Excerpt provided:
────────────────────────────────────────

Disempowerment is the very reason we want to become Agile. There is no empowerment without disempowerment, yin and yang.
I had the privilege of attending my first meeting (and definitely not the last one!) with the awesome group Cambridge Agile Exchange (CAE) a few days ago where, on top of catching up with a great bunch of professionals, we had a really interesting workshop about dealing with disempowerment.
The workshop consisted on two specific activities: the first one, discuss in small groups (6-8, four teams in total) on how to disempower people, not the other way around. I liked this approach, as it definitely reflects what I mentioned above: empowerment cannot exist without disempowerment. Our group decided to split the time writing individually our ideas, then group them together to find common elements and, most importantly, understand as a group which ones were the obvious bottlenecks and hot topics.

────────────────────────────────────────

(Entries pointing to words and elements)
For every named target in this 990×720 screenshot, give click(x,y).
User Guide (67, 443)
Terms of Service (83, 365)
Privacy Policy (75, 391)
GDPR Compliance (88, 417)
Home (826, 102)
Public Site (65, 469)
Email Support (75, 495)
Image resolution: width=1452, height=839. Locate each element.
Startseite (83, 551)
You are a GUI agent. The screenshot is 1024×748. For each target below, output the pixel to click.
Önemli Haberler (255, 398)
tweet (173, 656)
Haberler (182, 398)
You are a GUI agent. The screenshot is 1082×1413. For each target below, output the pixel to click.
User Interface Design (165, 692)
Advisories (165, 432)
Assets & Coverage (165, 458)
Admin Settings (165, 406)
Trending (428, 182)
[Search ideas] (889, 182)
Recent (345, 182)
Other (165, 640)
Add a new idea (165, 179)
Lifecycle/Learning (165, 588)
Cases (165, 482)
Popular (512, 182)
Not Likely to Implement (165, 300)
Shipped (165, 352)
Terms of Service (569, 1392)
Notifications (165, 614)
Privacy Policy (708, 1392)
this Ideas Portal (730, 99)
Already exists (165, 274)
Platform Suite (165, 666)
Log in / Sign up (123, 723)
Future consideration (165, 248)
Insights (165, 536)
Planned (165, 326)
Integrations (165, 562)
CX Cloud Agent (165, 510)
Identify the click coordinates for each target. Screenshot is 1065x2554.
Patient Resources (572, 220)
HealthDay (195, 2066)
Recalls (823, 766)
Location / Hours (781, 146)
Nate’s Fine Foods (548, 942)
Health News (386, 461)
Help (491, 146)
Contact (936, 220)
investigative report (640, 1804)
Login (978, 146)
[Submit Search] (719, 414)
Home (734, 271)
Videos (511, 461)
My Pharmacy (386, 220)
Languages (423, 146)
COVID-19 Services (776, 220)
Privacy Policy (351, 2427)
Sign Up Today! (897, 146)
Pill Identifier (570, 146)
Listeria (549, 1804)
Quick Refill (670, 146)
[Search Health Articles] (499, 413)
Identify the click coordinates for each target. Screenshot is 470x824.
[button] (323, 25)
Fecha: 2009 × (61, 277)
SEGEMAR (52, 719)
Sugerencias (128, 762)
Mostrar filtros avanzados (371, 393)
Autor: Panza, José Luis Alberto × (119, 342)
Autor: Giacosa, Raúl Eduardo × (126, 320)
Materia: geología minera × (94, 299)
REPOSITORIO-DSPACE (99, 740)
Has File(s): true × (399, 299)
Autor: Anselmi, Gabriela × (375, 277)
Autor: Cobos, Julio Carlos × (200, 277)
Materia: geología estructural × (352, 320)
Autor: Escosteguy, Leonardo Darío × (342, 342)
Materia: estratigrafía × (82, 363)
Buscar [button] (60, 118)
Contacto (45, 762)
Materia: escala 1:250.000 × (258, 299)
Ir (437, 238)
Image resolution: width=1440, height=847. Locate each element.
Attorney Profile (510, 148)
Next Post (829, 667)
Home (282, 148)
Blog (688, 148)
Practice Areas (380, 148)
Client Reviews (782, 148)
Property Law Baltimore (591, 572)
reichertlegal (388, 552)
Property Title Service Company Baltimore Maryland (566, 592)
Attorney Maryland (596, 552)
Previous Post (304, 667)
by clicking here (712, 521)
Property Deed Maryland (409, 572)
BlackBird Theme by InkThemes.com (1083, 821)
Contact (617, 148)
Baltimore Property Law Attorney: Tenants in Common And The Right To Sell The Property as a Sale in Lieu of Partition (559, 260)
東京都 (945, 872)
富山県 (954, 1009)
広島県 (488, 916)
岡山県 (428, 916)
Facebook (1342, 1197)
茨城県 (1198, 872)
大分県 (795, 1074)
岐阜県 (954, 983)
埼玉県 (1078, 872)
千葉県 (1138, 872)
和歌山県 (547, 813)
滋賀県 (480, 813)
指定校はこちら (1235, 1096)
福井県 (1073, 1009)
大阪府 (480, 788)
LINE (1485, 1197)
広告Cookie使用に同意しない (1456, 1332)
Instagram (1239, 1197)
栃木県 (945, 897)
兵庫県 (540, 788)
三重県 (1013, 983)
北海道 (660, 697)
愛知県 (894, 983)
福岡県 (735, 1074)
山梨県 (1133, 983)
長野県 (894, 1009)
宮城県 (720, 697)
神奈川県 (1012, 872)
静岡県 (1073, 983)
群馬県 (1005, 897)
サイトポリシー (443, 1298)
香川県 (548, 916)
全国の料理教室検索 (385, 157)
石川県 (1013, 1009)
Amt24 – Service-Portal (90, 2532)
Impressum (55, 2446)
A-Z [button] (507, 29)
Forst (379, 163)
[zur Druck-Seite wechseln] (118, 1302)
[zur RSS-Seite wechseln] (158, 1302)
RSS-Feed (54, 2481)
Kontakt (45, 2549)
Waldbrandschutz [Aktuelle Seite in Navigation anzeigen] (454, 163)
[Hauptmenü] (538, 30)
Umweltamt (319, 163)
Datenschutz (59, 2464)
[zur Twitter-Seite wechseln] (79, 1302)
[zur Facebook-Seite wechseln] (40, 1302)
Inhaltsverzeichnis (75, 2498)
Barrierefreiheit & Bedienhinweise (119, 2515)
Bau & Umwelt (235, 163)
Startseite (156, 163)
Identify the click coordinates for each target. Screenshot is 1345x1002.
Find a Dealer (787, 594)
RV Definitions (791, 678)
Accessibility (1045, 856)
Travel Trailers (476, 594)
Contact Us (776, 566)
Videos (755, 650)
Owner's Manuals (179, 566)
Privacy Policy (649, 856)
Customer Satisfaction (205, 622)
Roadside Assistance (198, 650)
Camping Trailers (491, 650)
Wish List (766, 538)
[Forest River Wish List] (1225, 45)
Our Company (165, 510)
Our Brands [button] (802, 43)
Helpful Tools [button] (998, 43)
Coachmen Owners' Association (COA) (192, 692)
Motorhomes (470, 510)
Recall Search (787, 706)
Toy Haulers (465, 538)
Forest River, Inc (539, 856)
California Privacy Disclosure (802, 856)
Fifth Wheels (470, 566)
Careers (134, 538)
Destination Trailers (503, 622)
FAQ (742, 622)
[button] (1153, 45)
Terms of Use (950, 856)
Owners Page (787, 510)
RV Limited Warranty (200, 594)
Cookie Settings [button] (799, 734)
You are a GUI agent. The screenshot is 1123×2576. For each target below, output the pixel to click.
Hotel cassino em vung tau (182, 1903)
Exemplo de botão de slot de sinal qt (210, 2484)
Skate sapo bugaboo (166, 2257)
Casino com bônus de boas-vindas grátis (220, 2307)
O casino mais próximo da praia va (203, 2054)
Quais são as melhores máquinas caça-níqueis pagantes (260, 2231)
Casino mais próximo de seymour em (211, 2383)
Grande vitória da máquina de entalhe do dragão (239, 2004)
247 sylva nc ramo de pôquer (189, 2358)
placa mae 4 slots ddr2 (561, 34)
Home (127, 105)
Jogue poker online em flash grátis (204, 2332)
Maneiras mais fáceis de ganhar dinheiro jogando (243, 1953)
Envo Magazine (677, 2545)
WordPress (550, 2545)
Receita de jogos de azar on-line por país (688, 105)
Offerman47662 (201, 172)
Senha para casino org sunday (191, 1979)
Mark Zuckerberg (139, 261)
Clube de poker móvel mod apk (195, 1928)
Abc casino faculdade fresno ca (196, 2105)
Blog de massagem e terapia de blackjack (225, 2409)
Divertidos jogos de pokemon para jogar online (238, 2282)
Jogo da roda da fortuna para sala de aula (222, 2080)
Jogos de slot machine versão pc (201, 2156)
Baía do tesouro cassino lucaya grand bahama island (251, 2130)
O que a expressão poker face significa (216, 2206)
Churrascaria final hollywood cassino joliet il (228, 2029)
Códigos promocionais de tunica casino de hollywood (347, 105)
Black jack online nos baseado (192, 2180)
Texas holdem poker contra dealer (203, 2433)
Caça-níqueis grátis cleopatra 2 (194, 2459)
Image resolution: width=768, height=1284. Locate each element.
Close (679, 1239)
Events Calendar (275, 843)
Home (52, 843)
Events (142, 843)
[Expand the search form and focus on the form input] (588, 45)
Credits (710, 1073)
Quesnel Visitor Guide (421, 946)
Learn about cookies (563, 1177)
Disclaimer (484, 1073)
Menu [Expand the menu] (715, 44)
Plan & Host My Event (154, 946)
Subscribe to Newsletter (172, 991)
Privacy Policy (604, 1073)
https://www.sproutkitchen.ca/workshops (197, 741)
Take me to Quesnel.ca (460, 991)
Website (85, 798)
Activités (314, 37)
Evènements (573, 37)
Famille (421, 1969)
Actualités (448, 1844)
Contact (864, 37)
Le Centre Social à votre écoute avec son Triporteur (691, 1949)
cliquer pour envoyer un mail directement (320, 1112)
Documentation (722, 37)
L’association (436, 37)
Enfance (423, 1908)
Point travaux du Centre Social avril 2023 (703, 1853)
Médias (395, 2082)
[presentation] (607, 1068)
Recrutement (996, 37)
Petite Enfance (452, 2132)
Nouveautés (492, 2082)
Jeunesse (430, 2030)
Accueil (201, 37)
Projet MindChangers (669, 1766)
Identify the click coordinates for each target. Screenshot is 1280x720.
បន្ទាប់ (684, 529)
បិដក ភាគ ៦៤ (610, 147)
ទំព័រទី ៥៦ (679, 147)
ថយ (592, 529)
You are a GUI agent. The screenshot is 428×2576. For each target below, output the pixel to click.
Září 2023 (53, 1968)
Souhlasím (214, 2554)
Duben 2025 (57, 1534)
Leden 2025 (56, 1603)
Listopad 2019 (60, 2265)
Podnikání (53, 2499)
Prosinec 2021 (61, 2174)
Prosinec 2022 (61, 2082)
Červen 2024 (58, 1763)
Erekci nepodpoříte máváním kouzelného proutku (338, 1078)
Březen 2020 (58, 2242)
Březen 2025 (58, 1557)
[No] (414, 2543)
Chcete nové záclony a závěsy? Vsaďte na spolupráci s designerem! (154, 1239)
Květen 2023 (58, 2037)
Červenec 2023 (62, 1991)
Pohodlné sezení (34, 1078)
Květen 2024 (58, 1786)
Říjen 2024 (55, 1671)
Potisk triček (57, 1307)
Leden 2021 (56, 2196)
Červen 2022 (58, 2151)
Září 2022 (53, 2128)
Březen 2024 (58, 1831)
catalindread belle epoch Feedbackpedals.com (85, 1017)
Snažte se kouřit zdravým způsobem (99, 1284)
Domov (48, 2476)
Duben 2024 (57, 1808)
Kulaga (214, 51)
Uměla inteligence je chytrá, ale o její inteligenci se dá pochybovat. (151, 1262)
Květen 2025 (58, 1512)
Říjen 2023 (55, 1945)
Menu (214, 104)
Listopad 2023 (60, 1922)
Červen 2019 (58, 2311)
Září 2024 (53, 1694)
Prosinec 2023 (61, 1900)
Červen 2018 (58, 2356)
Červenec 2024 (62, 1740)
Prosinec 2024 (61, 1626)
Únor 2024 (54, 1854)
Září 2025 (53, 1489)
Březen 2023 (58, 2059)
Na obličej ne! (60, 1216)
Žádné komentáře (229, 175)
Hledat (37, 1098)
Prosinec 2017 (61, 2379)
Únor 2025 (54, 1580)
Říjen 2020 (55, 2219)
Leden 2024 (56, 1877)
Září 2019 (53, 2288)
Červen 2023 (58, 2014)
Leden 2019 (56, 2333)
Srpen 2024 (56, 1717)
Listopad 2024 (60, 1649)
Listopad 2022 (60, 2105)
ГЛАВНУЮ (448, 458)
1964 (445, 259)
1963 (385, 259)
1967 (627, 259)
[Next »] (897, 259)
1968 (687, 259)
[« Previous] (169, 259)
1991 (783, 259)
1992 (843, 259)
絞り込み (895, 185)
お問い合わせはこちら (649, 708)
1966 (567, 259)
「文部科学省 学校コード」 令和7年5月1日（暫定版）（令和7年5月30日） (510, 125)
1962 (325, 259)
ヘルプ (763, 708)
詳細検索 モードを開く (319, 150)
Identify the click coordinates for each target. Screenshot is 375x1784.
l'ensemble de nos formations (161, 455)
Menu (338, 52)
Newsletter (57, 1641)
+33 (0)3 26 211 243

────────────────────────────────────────

Brief A:
Based on the workshop post, decide whether each statement agrees with it. Answer yes or no for each, and quote the words that decide it.
(i) Each discussion group in the workshop had six to eight people.
(ii) The workshop was made up of three activities.
(iii) The writer's group began by writing down ideas individually.
Brief B:
Output the workshop post from "The workshop consisted" up to and including "and hot topics.".
Brief C:
List every step the writer's group took during the first activity, as the workshop post describes them.

Complete output A:
(i) Yes: "discuss in small groups (6-8, four teams in total)"
(ii) No: "The workshop consisted on two specific activities"
(iii) Yes: "Our group decided to split the time writing individually our ideas"

Complete output B:
The workshop consisted on two specific activities: the first one, discuss in small groups (6-8, four teams in total) on how to disempower people, not the other way around. I liked this approach, as it definitely reflects what I mentioned above: empowerment cannot exist without disempowerment. Our group decided to split the time writing individually our ideas, then group them together to find common elements and, most importantly, understand as a group which ones were the obvious bottlenecks and hot topics.

Complete output C:
1. Writing their ideas individually
2. Grouping the ideas together to find common elements
3. Understanding as a group which ideas were the obvious bottlenecks and hot topics